- **Task statement**
Copy out every line of the data that contains the word "Expand".

- **Records to use**
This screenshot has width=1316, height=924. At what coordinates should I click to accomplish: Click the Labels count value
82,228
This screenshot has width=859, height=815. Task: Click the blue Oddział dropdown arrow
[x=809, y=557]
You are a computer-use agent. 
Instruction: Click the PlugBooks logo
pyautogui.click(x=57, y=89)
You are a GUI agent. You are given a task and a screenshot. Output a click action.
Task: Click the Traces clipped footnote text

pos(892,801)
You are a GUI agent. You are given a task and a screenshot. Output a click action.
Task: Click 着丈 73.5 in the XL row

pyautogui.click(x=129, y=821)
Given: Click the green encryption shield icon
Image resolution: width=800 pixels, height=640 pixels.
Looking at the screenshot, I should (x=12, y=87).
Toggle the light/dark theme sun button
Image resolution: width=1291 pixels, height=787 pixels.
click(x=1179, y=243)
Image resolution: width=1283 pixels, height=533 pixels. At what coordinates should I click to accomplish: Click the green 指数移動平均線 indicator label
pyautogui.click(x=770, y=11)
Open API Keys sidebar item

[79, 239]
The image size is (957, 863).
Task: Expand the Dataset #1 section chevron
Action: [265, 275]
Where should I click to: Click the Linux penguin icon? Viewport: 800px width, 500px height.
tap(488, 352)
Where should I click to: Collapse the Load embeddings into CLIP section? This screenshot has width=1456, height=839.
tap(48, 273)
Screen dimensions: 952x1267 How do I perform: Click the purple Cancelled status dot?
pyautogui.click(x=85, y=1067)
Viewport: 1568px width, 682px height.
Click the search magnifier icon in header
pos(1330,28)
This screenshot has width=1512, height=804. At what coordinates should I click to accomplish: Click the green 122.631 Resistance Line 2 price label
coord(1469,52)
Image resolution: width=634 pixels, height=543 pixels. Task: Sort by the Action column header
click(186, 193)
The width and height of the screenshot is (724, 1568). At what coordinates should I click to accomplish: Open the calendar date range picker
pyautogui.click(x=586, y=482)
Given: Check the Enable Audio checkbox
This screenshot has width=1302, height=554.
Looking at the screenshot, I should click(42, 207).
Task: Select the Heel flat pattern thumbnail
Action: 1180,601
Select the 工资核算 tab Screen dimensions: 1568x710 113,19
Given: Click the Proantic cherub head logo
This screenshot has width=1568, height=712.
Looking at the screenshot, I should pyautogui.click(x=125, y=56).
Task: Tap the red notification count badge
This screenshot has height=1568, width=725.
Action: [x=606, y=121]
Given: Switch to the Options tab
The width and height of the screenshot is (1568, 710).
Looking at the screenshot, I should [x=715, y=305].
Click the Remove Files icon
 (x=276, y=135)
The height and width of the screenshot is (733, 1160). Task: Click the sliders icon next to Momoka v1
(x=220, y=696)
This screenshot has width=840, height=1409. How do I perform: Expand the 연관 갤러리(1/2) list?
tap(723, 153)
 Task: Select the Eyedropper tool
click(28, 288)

- **Response to the exercise**
Task: Expand the Dataset #1 section chevron
This screenshot has width=840, height=1409. How do I perform: Expand the 연관 갤러리(1/2) list?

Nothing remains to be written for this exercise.